María Guadalupe de la Torre Esparza nació el 23 de diciembre de 1940. En Calera, Zacatecas, México, unió su vida en matrimonio con José Cruz González Chávez. De esta unión les nacieron 20 hijos, quienes la llenaron de alegría y bendijeron su hogar. Ahora le sobreviven 18 hijos, 69 nietos y 70 bisnietos.
María Guadalupe fue una esposa y madre ejemplar, dedicada en cuerpo y alma a su familia. Su amor incondicional, su paciencia infinita y su sabiduría profunda la convirtieron en un pilar fundamental para sus hijos. A pesar de no contar con un título académico formal, ella obtuvo los títulos más valiosos que la vida puede ofrecer: como el de una gran chef, buenísima doctora y sabia consejera.

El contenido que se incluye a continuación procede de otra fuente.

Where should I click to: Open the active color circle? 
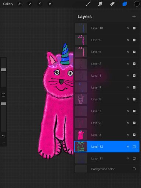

Su cocina era un paraíso de deliciosos platillos como sus delicioso tamalitos o sus taquitos al vapor. Cada receta llevaba un toque de su amor y sazón especial. Sus consejos sabios y oportunos siempre llegaban en el momento preciso, brindando guía y apoyo a sus hijos. Además, era conocida por su habilidad para curar cualquier malestar con remedios caseros y naturales.
En sus ratos libres, María Guadalupe disfrutaba de actividades como tejer, hacer crucigramas, jugar rummikub y desafiar a cualquiera en una partida de cartas, donde su astucia y estrategia la convertían en una oponente formidable.
Su vida estuvo marcada por la humildad y la gratitud. Siempre se mostró agradecida por las bendiciones recibidas y por la oportunidad de compartir su vida con su amada familia y los seres queridos que la rodeaban
El 18 de mayo de 2024, a la 1:45 de la madrugada, María Guadalupe partió de este mundo para encontrarse con Dios y reunirse con el amor de su vida Su partida deja un vacío inmenso en los corazones de sus seres queridos, pero su legado de amor, sabiduría y fortaleza seguirá inspirando a las generaciones venideras
Descansa en paz, María Guadalupe de la Torre Esparza. Tu luz seguirá brillando eternamente en los corazones de quienes te amamos.